# PROBLEM REQUIREMENTS
Offset the click coordinates in the answers by adding 140 to each one, and reproduce the lines below in full with every other part unchanged. Begin at the line that has "At what coordinates should I click to accomplish: Open" and stop after the line that has "Action: [913, 361]".
* BEGIN *
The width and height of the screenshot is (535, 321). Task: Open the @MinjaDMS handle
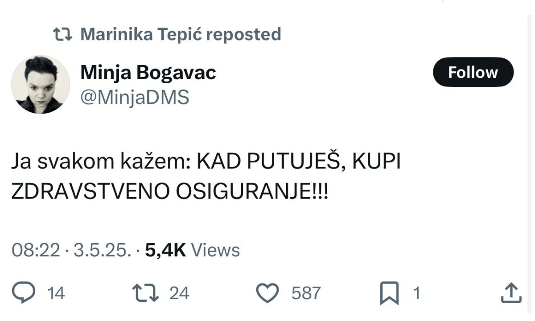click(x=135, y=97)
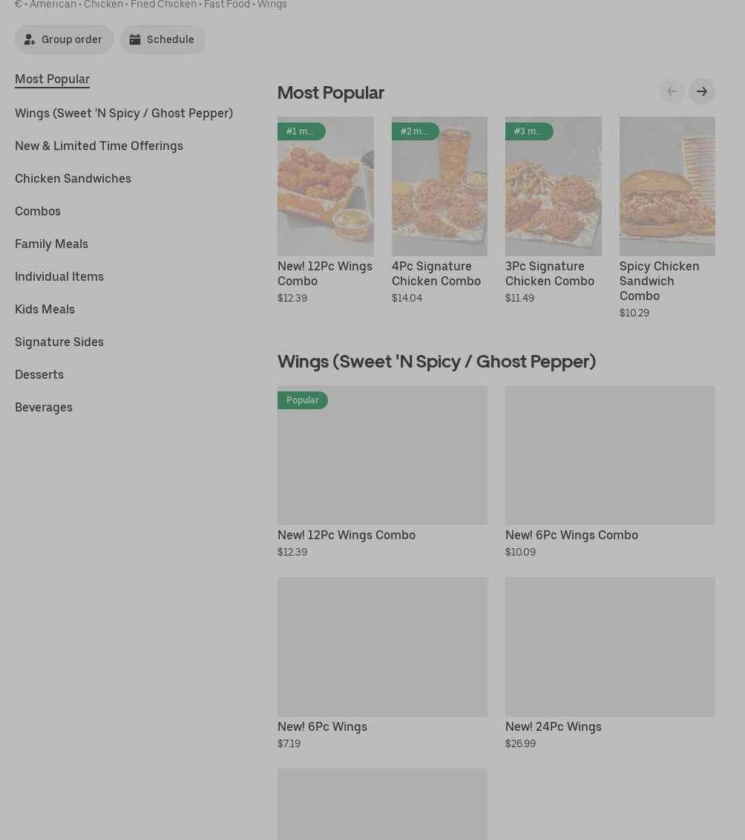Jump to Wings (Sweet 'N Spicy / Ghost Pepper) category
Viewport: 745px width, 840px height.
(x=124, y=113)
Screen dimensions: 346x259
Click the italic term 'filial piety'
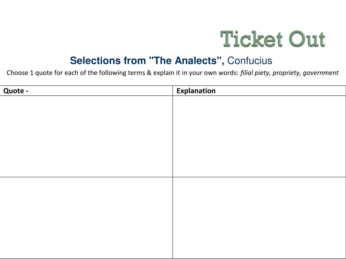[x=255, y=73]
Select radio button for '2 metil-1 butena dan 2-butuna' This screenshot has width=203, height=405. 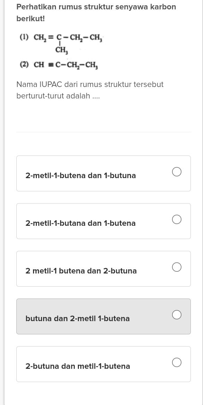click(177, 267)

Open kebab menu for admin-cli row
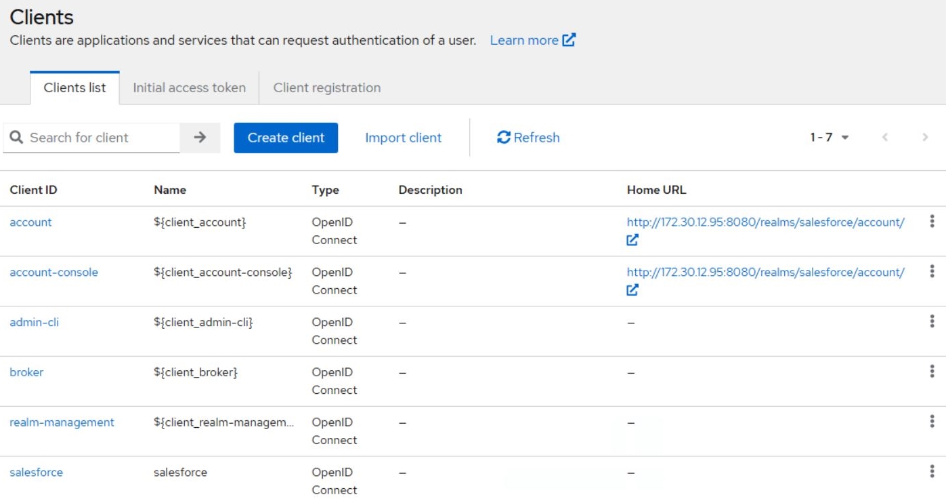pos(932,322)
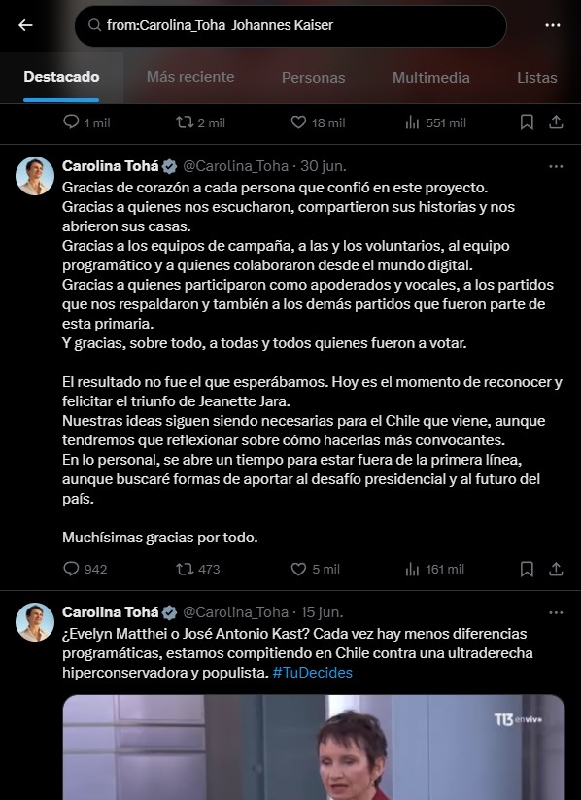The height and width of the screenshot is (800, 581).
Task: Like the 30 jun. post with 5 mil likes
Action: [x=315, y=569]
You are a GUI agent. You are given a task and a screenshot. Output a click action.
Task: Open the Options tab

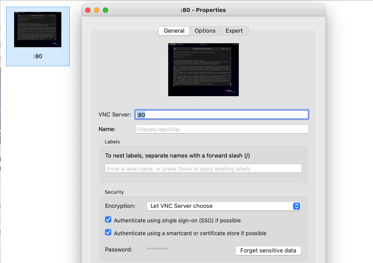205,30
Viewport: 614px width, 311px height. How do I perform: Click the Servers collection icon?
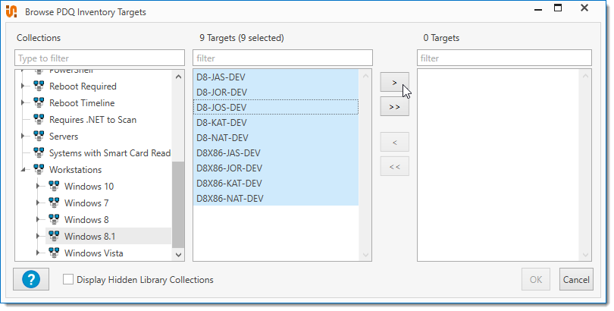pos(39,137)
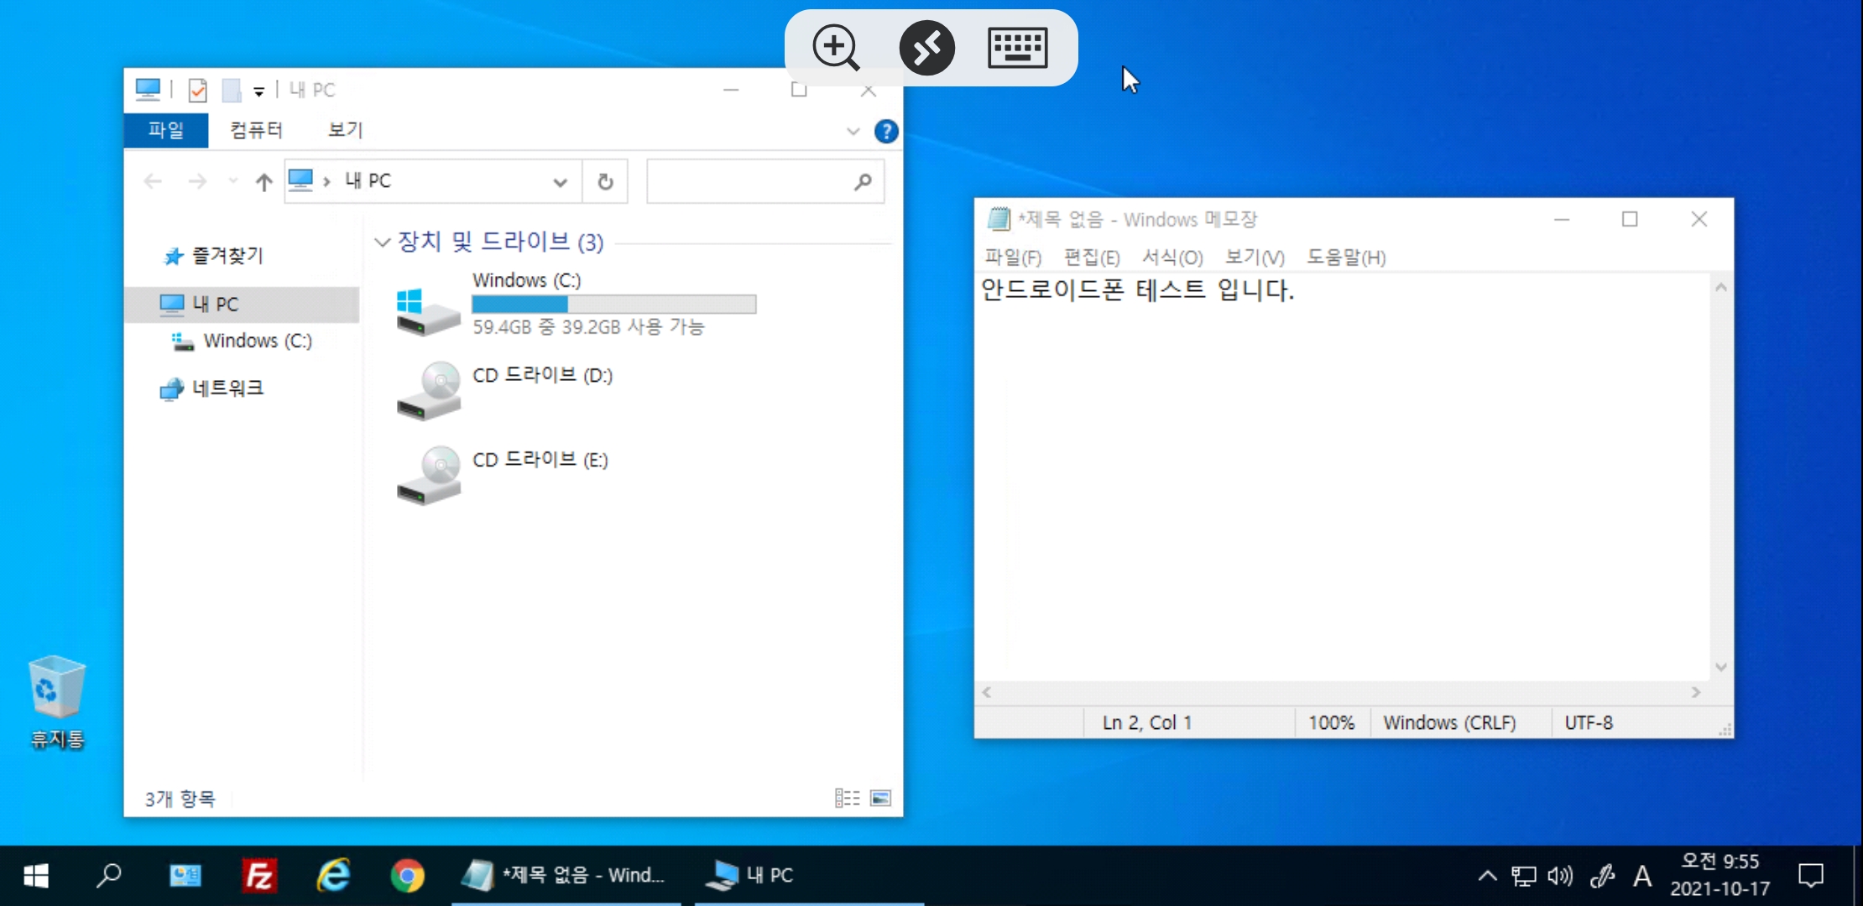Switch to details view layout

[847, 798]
* END *
* BEGIN *
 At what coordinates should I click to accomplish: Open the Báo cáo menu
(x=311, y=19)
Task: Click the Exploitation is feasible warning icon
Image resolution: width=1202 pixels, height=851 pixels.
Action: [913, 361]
* END *
* BEGIN *
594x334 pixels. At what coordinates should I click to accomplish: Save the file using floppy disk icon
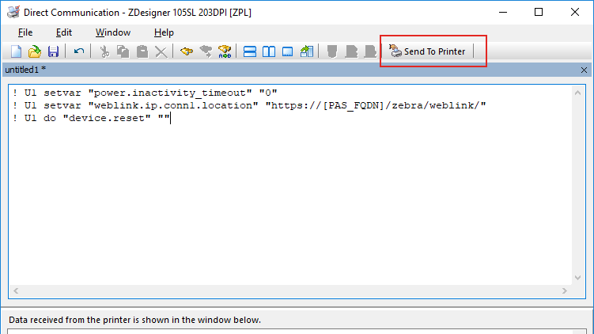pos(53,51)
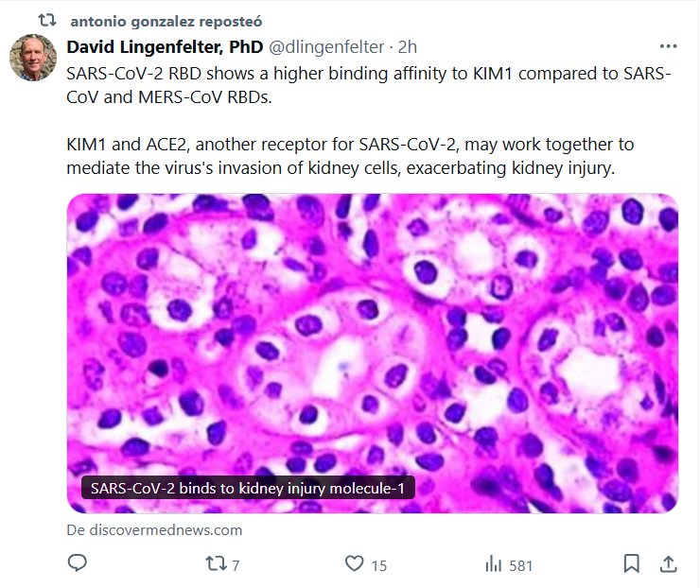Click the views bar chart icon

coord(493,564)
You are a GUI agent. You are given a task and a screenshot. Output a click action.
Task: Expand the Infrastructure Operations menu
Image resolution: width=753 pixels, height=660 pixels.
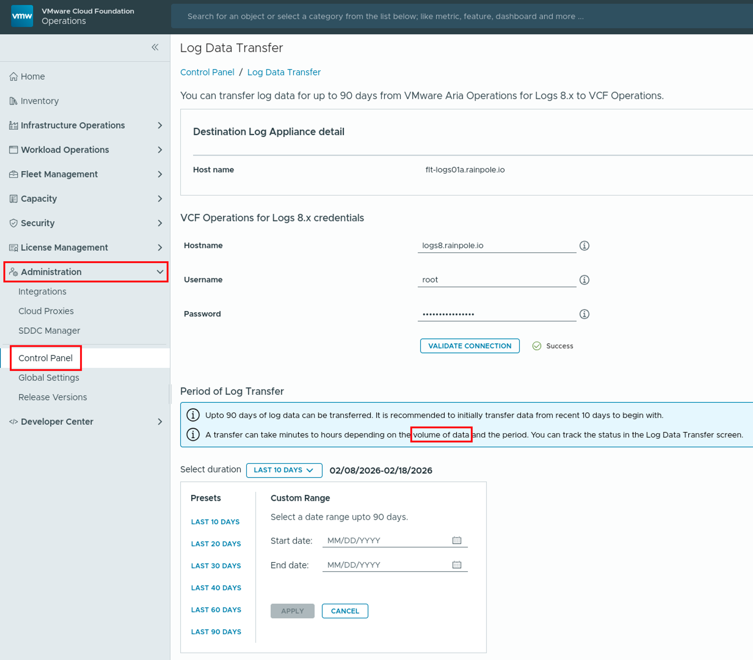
* END *
# EXERCISE SOLUTION
 At what coordinates should I click to accomplish: Open the Báo cáo menu
(x=451, y=159)
Task: Click the Exploitation is feasible warning icon
Image resolution: width=1202 pixels, height=851 pixels.
Action: [1053, 501]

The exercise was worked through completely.